CMS unveils new voluntary bundled payment program

CMS announced the launch of a new bundled payment model on Tuesday, less than two months after it canceled two mandatory bundled payment programs created under the Obama administration. 

The Bundled Payments for Care Improvement (BCPI) Advanced model is the first advanced payment model launched by the Centers for Medicare & Medicaid Services under the Trump administration, and includes 32 clinical care episodes for participating providers to choose from, according to an announcement from CMS. 

Twenty-nine of the care episodes included in the model are inpatient, while the remaining three are outpatient, according to CMS. Care episodes in the model include major joint replacement, spinal fusion and both inpatient and outpatient percutaneous coronary intervention. 

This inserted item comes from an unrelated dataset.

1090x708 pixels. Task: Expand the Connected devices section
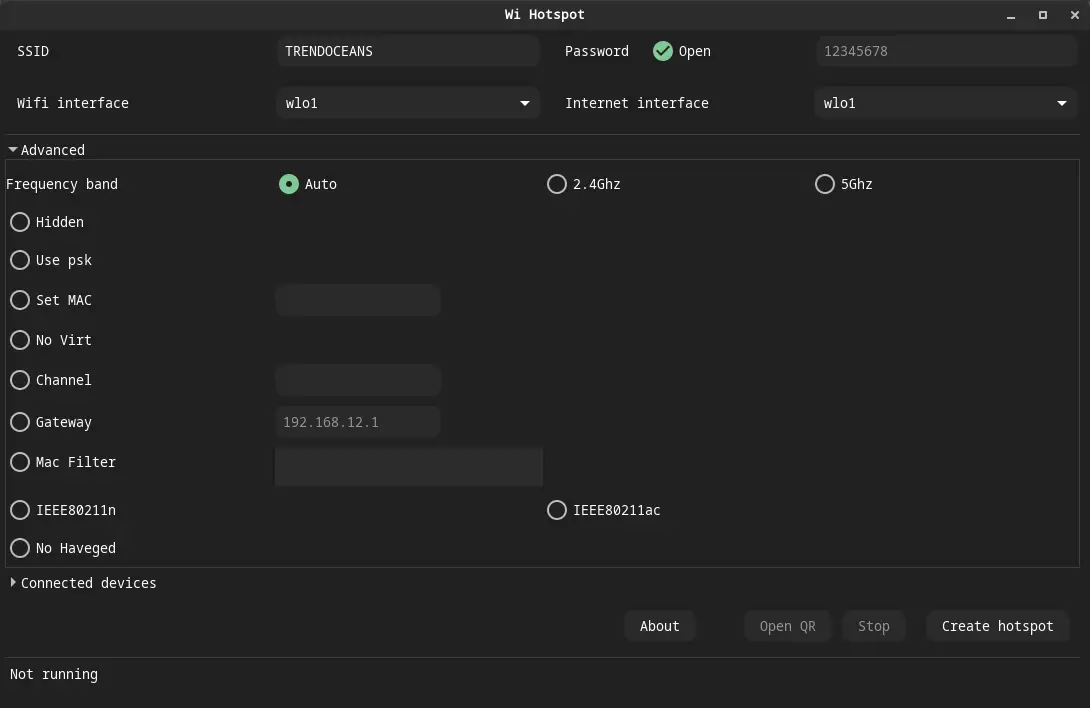pos(83,583)
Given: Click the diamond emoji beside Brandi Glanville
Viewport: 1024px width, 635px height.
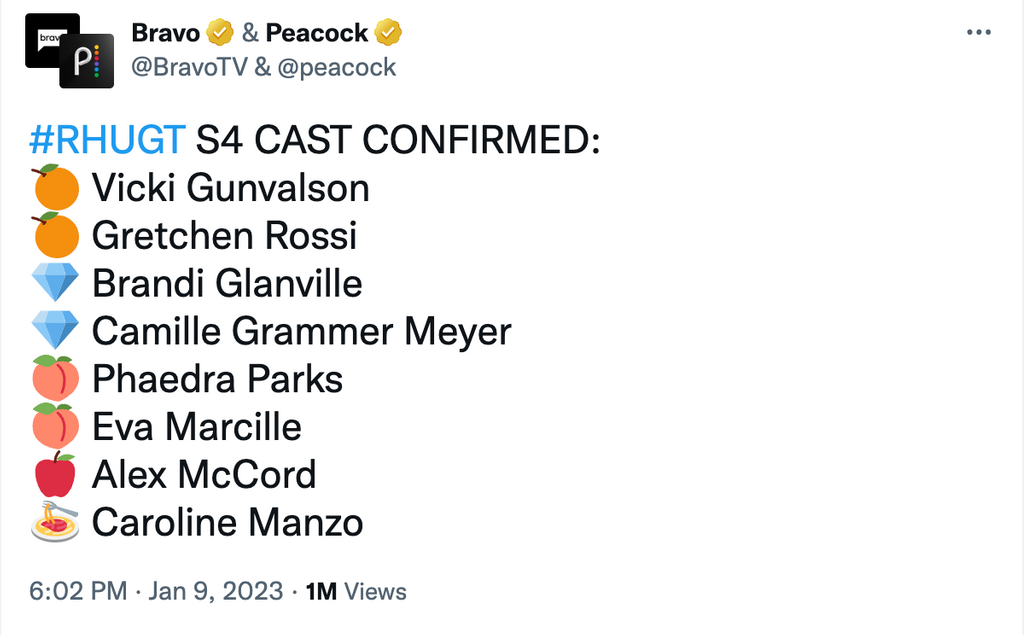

Administrator Seema Verma said in the announcement that the BCPI Advanced model will give providers "an incentive to deliver efficient, high-quality care." 

"BCPI Advanced builds on the earlier success of bundled payment models and is an important step in the move away from fee-for-service and toward paying for value," Verma said. 

The new bundled payment model's reveal comes shortly after CMS decided at the end of November to cancel two mandatory bundled payment programs formed by the CMS Innovation Center under the previous administration. The programs, which targeted cardiac and joint replacement care episodes, were set to go into effect on Jan. 1. 

CMS' new model is voluntary, and the model performance period will begin on Oct. 1 and run through the end of December 2023. Applications for BCPI Advanced will be accepted through mid-March, CMS announced. 

Voluntary payment models like BCPI Advanced may run into problems with retention, however, that could limit their effectiveness, according to a new study. Researchers examined participation data on the BCPI initiative, which was launched in 2013, focusing on track two that included the vast majority (99%) of participating providers.

The study found that just 12% of eligible hospitals joined the program. Nearly half (47%) later dropped out of the program, according to data published in the Journal of the American Medical Association.

Mandatory bundled payment programs later formed by Medicare were criticized for putting undue burden on clinicians, but may have been more effective due to greater participation, the researchers said. 

"Patterns of participation and dropout in the BPCI program suggest that for voluntary alternative payment models to have a broad effect on quality and costs of health care, barriers to participation and strategies for retention need to be addressed," they concluded.